The hunt for 12's is on!
Here in Cali we have to contend with 91 only that may already effectively be E10. I calculate my stoic against this. Mixing 50/50 with any grade E10 and pure E85 will be E47. Using non-ethanol gas plus E85 may be less. This may be why your trims are only out 5%. If you need 20% more fuel for E85, E47 would need roughly a 10% bump. (12.2 stoic) But it may be too early in the morning for me for math. I need to take myself to an E85 station and give it a try. The trim skew should tell me what blend I end up with.
What I did was fill half of 93 then top off with e85. Now when I go to fill up again I'll have to included the mix in there so for example I am at half tank I'll have to half of 93 then add e. we have a 16.2 gallon tank so let's do the math half tank is 8.1 I'll have to put in 4.05 of 93 and 4.05 of e85.
True that. It is the actual ratio of ethanol that matters. I'd like to suggest that since CA has regular gas as *up to* 10% ethanol (and winter blend E85 could be as low as 70%), the actual ethanol ratio can vary depending on the station you go to. Other states have less ethanol in the regular fuel to contend with sometimes. You wouldn't want to be sporting a high timing E47 tune at WOT when not hitting your expected effective octane numbers.

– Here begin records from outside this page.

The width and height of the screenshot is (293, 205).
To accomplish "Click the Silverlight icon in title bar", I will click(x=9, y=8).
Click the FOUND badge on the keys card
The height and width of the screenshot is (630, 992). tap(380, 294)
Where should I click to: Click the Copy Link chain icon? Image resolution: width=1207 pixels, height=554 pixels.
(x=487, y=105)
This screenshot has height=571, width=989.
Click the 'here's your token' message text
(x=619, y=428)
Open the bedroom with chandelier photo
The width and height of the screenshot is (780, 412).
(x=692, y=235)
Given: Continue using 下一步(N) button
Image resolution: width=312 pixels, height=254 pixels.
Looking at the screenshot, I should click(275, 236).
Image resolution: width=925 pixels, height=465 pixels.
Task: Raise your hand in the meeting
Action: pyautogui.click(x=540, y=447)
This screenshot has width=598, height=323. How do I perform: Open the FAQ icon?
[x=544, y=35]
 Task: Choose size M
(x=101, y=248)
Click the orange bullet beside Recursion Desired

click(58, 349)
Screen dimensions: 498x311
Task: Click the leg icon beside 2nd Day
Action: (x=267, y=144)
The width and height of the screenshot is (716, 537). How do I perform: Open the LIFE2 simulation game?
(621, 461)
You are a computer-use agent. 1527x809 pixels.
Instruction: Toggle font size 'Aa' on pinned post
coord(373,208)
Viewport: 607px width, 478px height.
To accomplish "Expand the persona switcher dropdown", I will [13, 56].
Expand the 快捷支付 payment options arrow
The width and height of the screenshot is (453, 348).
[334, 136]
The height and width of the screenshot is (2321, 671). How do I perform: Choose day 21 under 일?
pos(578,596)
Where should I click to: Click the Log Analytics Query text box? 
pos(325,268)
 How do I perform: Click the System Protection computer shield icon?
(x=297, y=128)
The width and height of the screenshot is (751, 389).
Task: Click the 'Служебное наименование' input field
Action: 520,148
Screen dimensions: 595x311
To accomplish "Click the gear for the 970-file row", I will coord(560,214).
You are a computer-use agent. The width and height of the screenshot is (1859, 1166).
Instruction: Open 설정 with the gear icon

From what I understand, it is just a matter of adding 20% more fuel to the same volume of air. - No problem. It is when you start to cram a whole lot of boost in there that the stock system runs out of headroom and may run lean. - Big problem.
Sorry, didn't mean to turn it into a corn thread, but I think E47 is relevant to pushing further into the 12s. Let me rephrase. If people like me, at my skill level, tune for E85, it may run lean at WOT due to the stock pump running close to max. I did not mean it couldn't be done, (I think Trifecta has an E85 tune) but I wouldn't want anyone to get the idea that just pushing the fuel up 20% and going for it would be a good idea. I imagine you'd need to dink with the WG DCC to control the air load over the torque spike and pull a little timing in that area to help keep it cool if it becomes a little lean.
Sorry, didn't mean to turn it into a corn thread, but I think E47 is relevant to pushing further into the 12s. Let me rephrase. If people like me, at my skill level, tune for E85, it may run lean at WOT due to the stock pump running close to max. I did not mean it couldn't be done, (I think Trifecta has an E85 tune) but I wouldn't want anyone to get the idea that just pushing the fuel up 20% and going for it would be a good idea. I imagine you'd need to dink with the WG DCC to control the air load over the torque spike and pull a little timing in that area to help keep it cool if it becomes a little lean.